For tech investors, the coming week will be chock full of earnings reports. Some of the Standard & Poor's 500-stock index's biggest information technology names will show how they fared in the June quarter—and a number of them could beat consensus estimates, in the view of S&P equity analysts. Investors also will be watching for indications of business activity trends for the remainder of the year, especially now that the U.S. economy is expected to slow down more than S&P previously expected.
S&P Economics is now calling for gross domestic product growth of 2.1% for 2007, down from an earlier forecast of 2.2%. For 2008, the new forecast has been trimmed to 2.7%, from 3.0%.
The tech sector has outperformed the benchmark this year so far, notes Scott Kessler, the information technology group head for S&P Equity Research. As of July 6, the sector has gained 12.3%, above the S&P 500's 7.9% rise. S&P Equity Research recommends market-weighting the sector, which makes up 15.7% of the S&P 500 index.
"Fundamentals Are Fine"
Looking at valuations, the tech sector trades at a higher price-earnings ratio than the benchmark: 21.9 times 2007 forecast earnings, vs. 16.2 for the S&P 500. The p-e-to-growth ratio for the sector is at, or only slightly above, that of the broader S&P indexes (the 500, the Mid-Cap 400, and the Small-Cap 600).
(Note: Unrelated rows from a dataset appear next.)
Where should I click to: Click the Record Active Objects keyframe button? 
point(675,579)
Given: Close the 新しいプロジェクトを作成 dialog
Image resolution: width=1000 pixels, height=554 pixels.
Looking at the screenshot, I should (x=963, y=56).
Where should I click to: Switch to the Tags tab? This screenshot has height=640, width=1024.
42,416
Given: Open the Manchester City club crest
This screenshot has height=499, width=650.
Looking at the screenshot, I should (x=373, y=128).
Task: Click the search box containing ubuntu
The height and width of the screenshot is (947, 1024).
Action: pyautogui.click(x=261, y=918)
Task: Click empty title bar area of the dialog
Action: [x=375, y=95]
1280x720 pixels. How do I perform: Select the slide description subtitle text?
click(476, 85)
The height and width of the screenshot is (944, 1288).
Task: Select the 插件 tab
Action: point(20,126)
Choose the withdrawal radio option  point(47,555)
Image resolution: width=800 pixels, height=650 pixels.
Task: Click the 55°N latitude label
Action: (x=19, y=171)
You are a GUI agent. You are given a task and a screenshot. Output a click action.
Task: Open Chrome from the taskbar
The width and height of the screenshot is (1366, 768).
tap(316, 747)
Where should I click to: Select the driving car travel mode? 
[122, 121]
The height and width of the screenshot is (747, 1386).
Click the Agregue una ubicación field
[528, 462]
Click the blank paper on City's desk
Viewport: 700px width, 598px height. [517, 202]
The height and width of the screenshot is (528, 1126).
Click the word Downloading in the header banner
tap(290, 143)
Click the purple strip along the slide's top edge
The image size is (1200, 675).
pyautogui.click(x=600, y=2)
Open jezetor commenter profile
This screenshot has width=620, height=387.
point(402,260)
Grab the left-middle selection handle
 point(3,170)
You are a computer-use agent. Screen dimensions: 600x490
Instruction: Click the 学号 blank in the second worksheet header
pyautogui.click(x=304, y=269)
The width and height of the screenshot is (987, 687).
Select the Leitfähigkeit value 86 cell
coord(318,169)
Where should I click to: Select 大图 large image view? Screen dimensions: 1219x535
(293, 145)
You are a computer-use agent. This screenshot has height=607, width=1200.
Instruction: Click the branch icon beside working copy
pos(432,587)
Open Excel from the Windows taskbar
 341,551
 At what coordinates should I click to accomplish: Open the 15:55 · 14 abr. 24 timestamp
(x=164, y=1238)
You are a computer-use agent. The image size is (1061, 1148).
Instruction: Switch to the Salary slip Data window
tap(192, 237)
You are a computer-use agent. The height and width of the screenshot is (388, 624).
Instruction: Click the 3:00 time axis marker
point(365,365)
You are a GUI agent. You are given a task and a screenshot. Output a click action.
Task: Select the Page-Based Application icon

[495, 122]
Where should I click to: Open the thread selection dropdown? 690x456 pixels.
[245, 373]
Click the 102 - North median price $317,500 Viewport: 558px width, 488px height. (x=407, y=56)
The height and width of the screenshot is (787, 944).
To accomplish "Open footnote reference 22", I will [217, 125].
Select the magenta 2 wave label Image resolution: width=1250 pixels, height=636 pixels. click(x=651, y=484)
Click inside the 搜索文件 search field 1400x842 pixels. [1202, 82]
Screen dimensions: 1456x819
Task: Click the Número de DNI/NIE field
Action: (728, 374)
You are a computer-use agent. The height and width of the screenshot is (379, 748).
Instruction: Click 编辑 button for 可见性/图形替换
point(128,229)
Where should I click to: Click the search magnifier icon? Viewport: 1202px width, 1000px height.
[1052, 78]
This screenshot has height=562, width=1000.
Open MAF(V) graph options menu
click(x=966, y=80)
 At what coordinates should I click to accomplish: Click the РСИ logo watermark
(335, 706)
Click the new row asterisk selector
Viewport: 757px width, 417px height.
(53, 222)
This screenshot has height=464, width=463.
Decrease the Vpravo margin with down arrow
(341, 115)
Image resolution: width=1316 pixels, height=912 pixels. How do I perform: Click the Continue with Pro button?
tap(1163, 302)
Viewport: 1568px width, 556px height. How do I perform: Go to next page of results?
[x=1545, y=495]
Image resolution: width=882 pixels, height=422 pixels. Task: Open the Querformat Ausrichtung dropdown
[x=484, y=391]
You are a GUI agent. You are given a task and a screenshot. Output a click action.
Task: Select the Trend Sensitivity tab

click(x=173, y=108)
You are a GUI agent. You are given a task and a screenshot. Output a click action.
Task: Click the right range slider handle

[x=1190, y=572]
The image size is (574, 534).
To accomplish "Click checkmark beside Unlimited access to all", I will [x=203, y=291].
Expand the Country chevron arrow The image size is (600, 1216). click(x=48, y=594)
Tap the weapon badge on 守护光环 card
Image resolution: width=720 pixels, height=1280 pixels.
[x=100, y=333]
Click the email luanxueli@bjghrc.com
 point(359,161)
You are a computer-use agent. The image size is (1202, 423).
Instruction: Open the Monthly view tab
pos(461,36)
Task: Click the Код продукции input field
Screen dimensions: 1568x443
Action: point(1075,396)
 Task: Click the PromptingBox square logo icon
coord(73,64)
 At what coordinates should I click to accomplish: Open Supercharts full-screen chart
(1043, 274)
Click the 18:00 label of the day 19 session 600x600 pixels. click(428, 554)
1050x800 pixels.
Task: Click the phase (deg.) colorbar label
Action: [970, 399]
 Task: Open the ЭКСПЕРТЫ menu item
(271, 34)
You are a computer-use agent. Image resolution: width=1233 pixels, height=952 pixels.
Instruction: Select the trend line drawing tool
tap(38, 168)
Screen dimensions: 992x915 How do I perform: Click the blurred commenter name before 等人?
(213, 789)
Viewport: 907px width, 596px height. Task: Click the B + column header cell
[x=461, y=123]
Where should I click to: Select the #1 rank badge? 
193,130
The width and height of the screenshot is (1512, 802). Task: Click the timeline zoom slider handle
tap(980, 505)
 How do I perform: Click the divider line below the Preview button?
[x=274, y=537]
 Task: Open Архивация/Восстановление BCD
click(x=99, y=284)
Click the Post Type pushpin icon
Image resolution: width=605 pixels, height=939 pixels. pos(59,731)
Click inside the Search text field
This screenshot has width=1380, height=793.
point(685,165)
Generally, the sector is expected to keep pace with the S&P 500 this year, but S&P thinks that risks remain and carries a neutral fundamental outlook for it.
"The fundamentals are fine and valuations are pretty full. However, seasonality and lofty expectations for the second half are potentially problematic," Kessler explains. "Given notable economic uncertainties, we are focusing on high-quality large caps."
Some of those favored large-cap IT stocks reporting financial results next week include Intel (INTC; $25; ranked buy by S&P), IBM (IBM; $110; strong buy), eBay (EBAY; $33; buy) , and Microsoft (MSFT; $30; strong buy).
Other big names that release results include stocks for which S&P equity analysts have hold recommendations, including Yahoo! (YHOO; $27), First Data (FDC; $33), Google (GOOG; $544), SAP (SAP; $51), and Wipro (WIT; $16).
Modest Upside Surprises
But there still could be some positive surprises next week as companies release their financials, S&P equity analysts believe: "We think companies were probably pretty conservative with June-quarter guidance, which should allow for some upside surprises" from consensus estimates, Kessler says.
S&P equity analyst Zaineb Bokhari, who follows enterprise software, agrees that companies in this group were probably being cautious when providing earnings guidance for the past quarter and that modest upside surprises from consensus estimates are possible. The reason, she says, is with a few exceptions, the second and third quarters are seasonally slower for software firms. That makes for a higher likelihood for business deals to slip or get delayed than during other periods. "Bearing that in mind, and the fact that more companies have seen somewhat slower growth in the U.S., but improving trends in international markets, I think modest upside to consensus estimates are possible," she says.
Storage and Mobile Look Good
Semiconductors have also faced seasonal weakness and could also surprise the Street, according to S&P equity analyst Clyde Montevirgen. Specifically he thinks Intel was probably a bit conservative in its gross margin guidance, "given the competitive pricing environment, various expenses related to technology investments, and inventory burdens." For the industry, Montevirgen sees a few semiconductor companies beating consensus estimates due to stronger-than-expected growth in laptops, certain wireless handsets, digital TVs, and other consumer electronic goods.
Another standout may be SanDisk (SNDK; $52; hold). Unlike other companies within the storage and peripherals industry, this maker of storage products used in popular electronic gadgets has likely benefited from the burgeoning global market for handheld devices, S&P equity analyst Jawahar Hingorani believes. Mobile computing is a continuing trend that may also be cause for higher second-half guidance, he says.
He explains that the drivers are near-term stability in flash pricing and the increased use of types of products it's known for—such as flash memory and cards across most handheld devices—and solid state drives for portable computing, which are being offered as options in high-end laptops. Plus, SanDisk has a very strong retail presence worldwide, he says.
Third-Quarter Results Depend on Consumers
Although S&P is forecasting some upside surprises when companies report the past quarter's results, challenges lie ahead. U.S. consumers are projected to curb spending, which could have implications for companies that market to them. That's what concerns Kessler with regard to eBay.
"EBay is generally pretty conservative with forward guidance, and we expect this to continue, especially given that the third quarter is historically the company's weakest," Kessler says, adding that the company has "become increasingly tied to consumer sentiment and spending." He also notes that eBay's results and guidance might be restrained by the dollar's strength in the second quarter.
Kessler questions the resiliency of the consumer, especially given higher interest rates and commodity prices. "Thus, second-quarter results could be quite good, but investors could be disappointed by forward guidance," he says.